60. The method of claim 59, wherein the cancer comprises head and neck squamous cell carcinoma (HNSC); lung squamous cell carcinoma (luc); non-small cell lung cancer (NSCLC); liver cancer, such as hepatocellular carcinoma (HCC); colon cancer; prostate cancer; pancreatic cancer; cutaneous Melanoma (SKCM); glioblastoma multiforme (GBM); invasive breast cancer (BRCA); lung adenocarcinoma (LUAD); renal clear cell carcinoma (KIRC); cervical squamous cell carcinoma and cervical adenocarcinoma (CESC); diffuse large B-cell lymphoma (DLBC); gastric adenocarcinoma (STAD) or ovarian cancer, such as High Grade Serous Ovarian Cancer (HGSOC) ovarian cancer such as high grade serous ovarian cancer, homologously Recombined Proficient (HRP) ovarian cancer; or homologous recombination defective ovarian cancer.
61. The method of claim 60, wherein the cancer comprises breast cancer bearing BRCA mutations.
62. The method of claim 60, wherein the cancer comprises advanced breast cancer harboring a germline BRCA1/2 mutation.
63. The method of claim 60, wherein the cancer comprises lung cancer harboring an EGFR mutation, such as an EGFR activating mutation or a T790M mutation.
64. The method of claim 60, wherein the cancer comprises non-small cell lung cancer carrying an EGFR mutation, such as an EGFR activating mutation or a T790M mutation.
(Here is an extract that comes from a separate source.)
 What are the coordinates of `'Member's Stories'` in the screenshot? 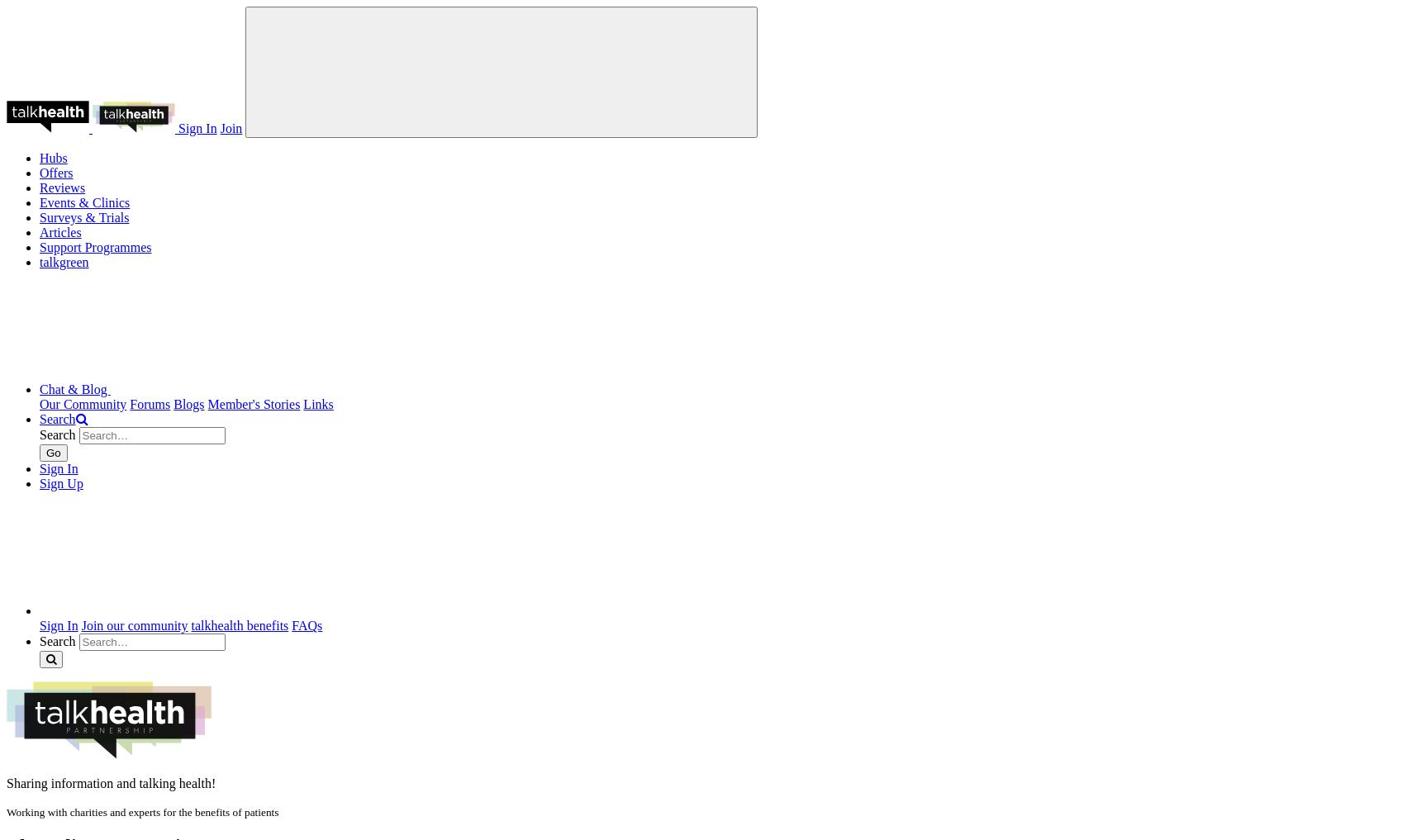 It's located at (207, 403).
65. The method of any one of claims 59-64, wherein the subject is a rodent, primate, human, or animal cancer model, optionally wherein the subject is a human.
66. The method of any one of claims 59-64, wherein the subject has a defect in activating STING signaling in tumor cells.
67. A method of treating a subject having advanced breast cancer harboring a germline BRCA1/2 mutation, wherein the cancer comprises a tumor with an M2 enrichment score greater than 0.27, the method comprising systemically administering to the subject, optionally wherein the administering is about 10mg/kg body weight of STING agonist in combination with about 50mg/kg body weight of PARP inhibitor.
68. A method of treating a subject having non-small cell lung cancer harboring a germ line EGFR mutation, wherein the cancer comprises a tumor with an M2 enrichment score greater than 0.27, comprising co-administering to the subject a STING agonist and an EGFR-TK inhibitor.